Pesante la situazione di Buoncammino sovraffollato e con numerosi pazienti con gravi disturbi, ma il disagio accomuna purtroppo tutti gli Istituti di pena. San Sebastiano e Badu ‘e Carros non fanno certo eccezione”. Lo denuncia Maria Grazia Caligaris, presidente dell’associazione “Socialismo Diritti Riforme”, richiamando ancora una volta l’attenzione sull’irrisolto problema del passaggio della sanità penitenziaria dal Ministero della Giustizia a quello della Sanità e quindi alle Aziende Sanitarie Locali. L’ex consigliere regionale sottolinea anche la necessità “di disporre di almeno 500mila euro per riattivare le guardie mediche, le visite specialistiche e i centri diagnostico terapeutici oggi affidati esclusivamente alla buona volontà di medici e infermieri e alla sensibilità degli agenti di polizia penitenziaria chiamati a rendere meno oppressiva la condizione dei detenuti”.

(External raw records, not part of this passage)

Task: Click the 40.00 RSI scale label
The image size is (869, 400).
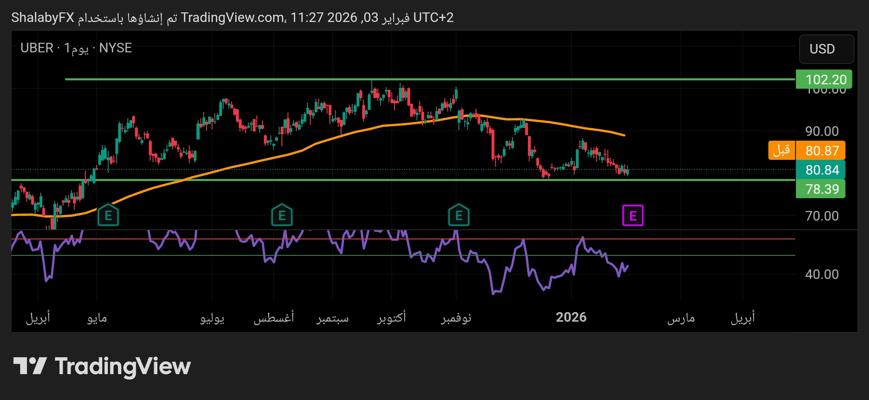Action: pyautogui.click(x=821, y=274)
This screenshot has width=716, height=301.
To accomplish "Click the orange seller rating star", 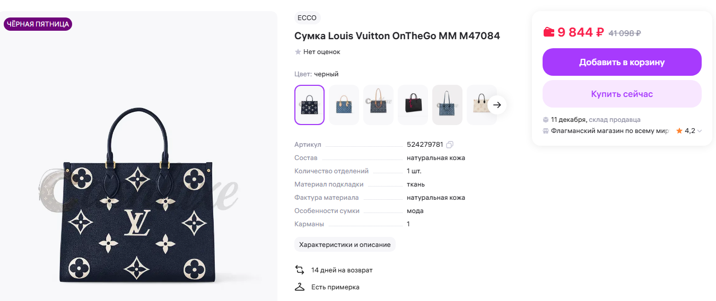I will click(679, 131).
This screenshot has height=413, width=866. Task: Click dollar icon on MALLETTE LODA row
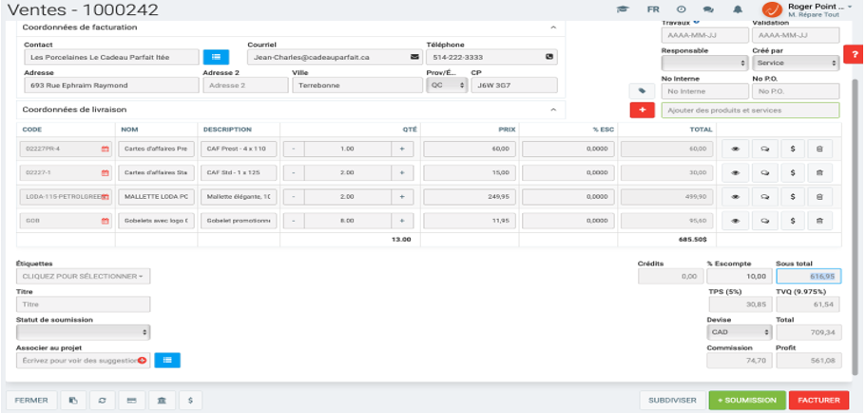coord(793,196)
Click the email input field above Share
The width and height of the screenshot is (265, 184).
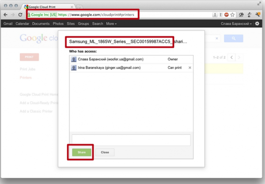point(130,139)
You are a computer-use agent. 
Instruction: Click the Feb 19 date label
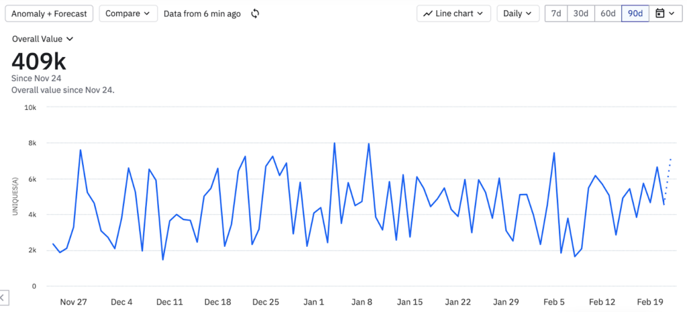649,302
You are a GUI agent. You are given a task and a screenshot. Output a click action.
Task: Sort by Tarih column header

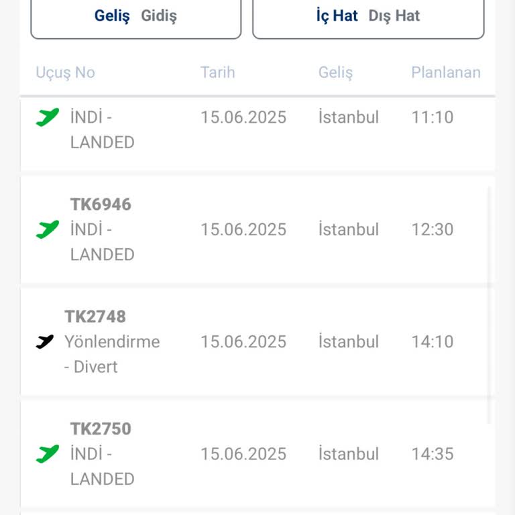[217, 72]
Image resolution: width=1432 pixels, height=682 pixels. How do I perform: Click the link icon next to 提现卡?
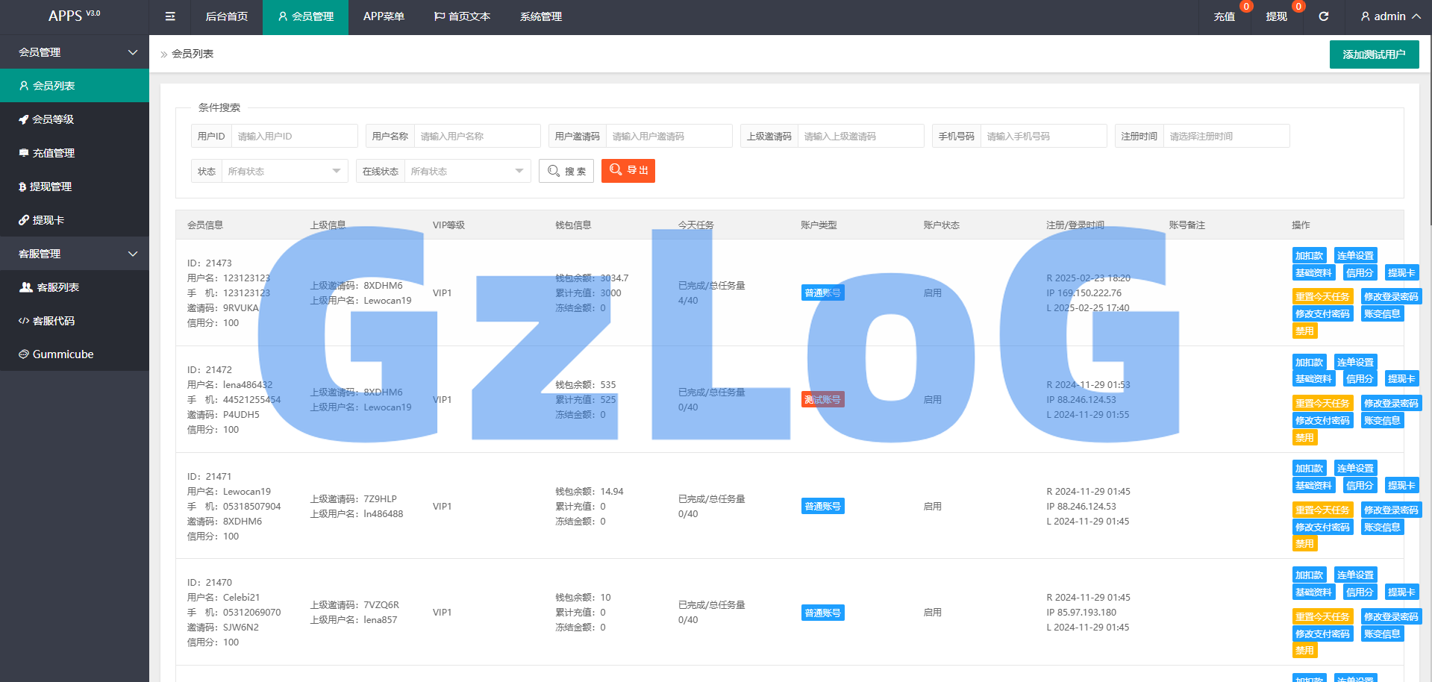pyautogui.click(x=24, y=220)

“Avevamo accolto con ottimismo - afferma Caligaris - le dichiarazioni dell’assessore regionale della Sanità Antonello Liori che aveva affermato di essere impegnato nella individuazione dei fondi necessari a coprire le spese del 2010 in attesa del passaggio di competenze. Anche l’incontro con il Provveditore regionale Felice Bocchino ci aveva fornito rassicurazioni sulla imminente soluzione del problema. Invece i giorni passano inesorabilmente e continuiamo a ricevere segnalazioni di pericolose epidemie a partire da casi di Tbc nelle Colonie Penali che necessitano di lunghi periodi di profilassi per detenuti, agenti e operatori.
L’associazione che ha inviato segnalazioni alle procure e al Presidente della Repubblica ritiene - sottolinea la presidente di SdR - che dentro gli istituti penitenziari si stia vivendo un’emergenza veramente pericolosa non più affidabile al senso di responsabilità dei cittadini privati della libertà e dei loro familiari. Occorre mettere subito rimedio con opportune iniziative amministrative. Il rischio che la Giunta regionale debba rispondere di omissione di atti d’ufficio per il mancato sostegno finanziario all’esercizio del diritto costituzionale alla salute dei carcerati. È grave però che mentre tutto ciò accade anche il Governo taccia e non assuma provvedimenti conseguenti. Appare insomma chiaro a tutti che i problemi dei detenuti - conclude Caligaris - non interessano se non quando ci scappa il morto”.